(Collection entries)
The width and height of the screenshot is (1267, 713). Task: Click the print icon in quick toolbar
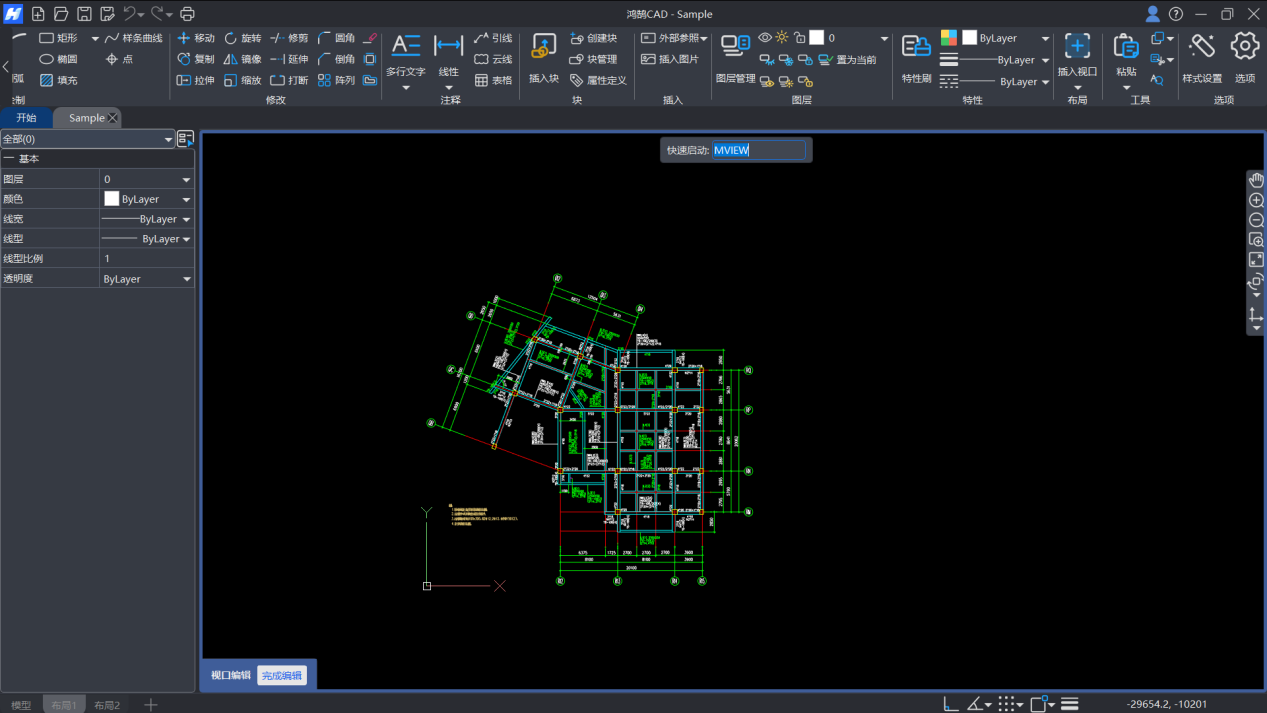coord(187,14)
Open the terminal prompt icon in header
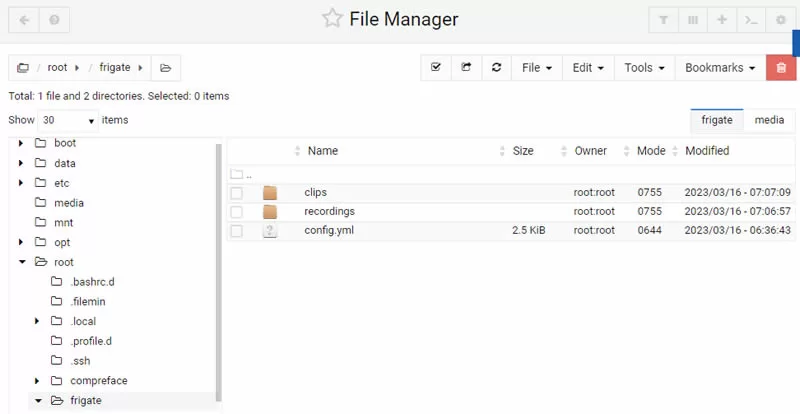This screenshot has width=800, height=414. tap(751, 20)
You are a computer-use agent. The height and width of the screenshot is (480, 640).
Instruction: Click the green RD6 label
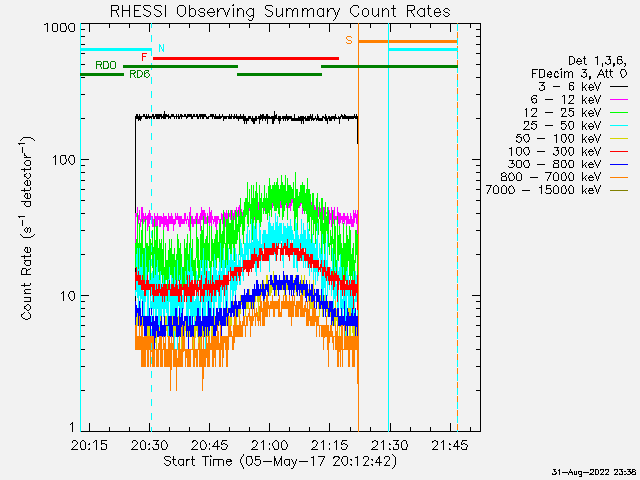pyautogui.click(x=140, y=74)
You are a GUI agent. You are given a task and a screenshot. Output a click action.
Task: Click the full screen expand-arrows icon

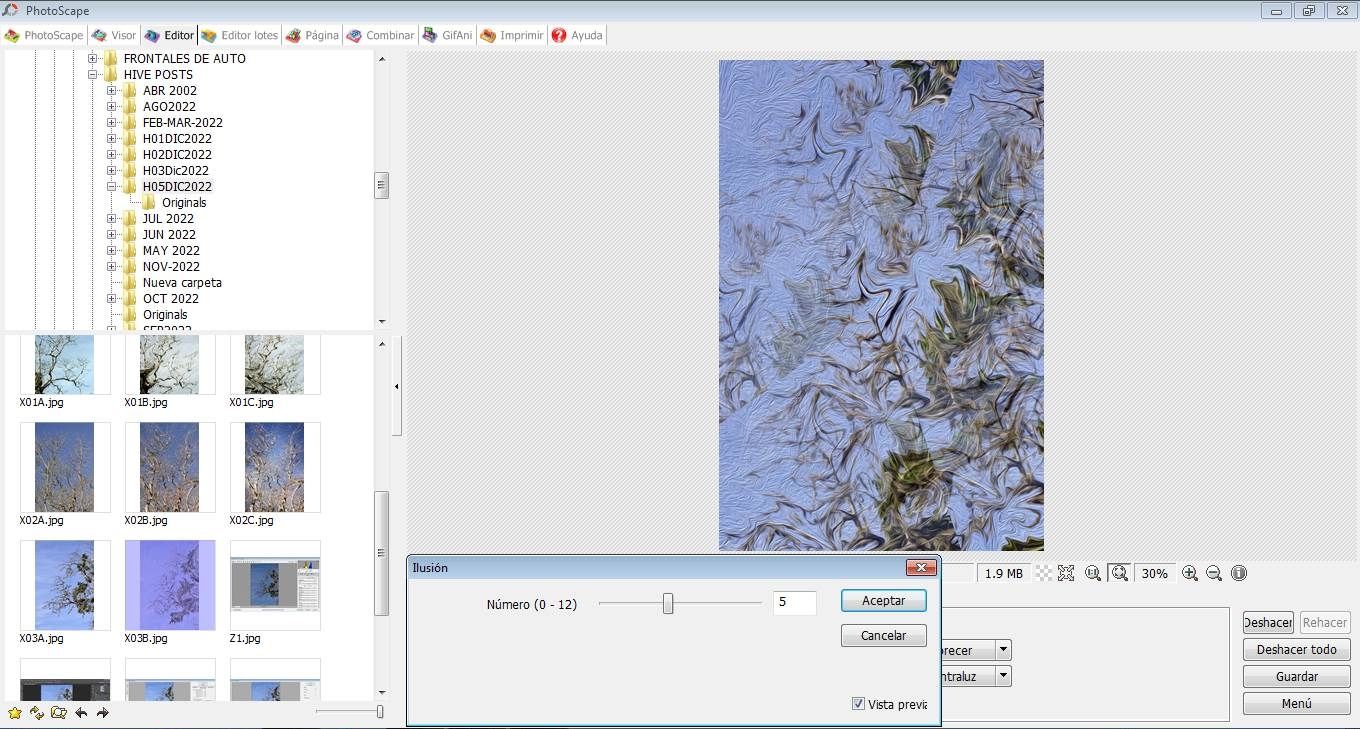(1066, 573)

→ **PROBLEM**:
For each record above, write it out exactly and omit any picture.

→ **TASK RESPONSE**:
The width and height of the screenshot is (1267, 713). Task: Click the print icon in quick toolbar
coord(187,14)
Open the terminal prompt icon in header
This screenshot has width=800, height=414. tap(751, 20)
You are a computer-use agent. The height and width of the screenshot is (480, 640).
Instruction: Click the green RD6 label
pyautogui.click(x=140, y=74)
You are a GUI agent. You are given a task and a screenshot. Output a click action.
Task: Click the full screen expand-arrows icon

(1066, 573)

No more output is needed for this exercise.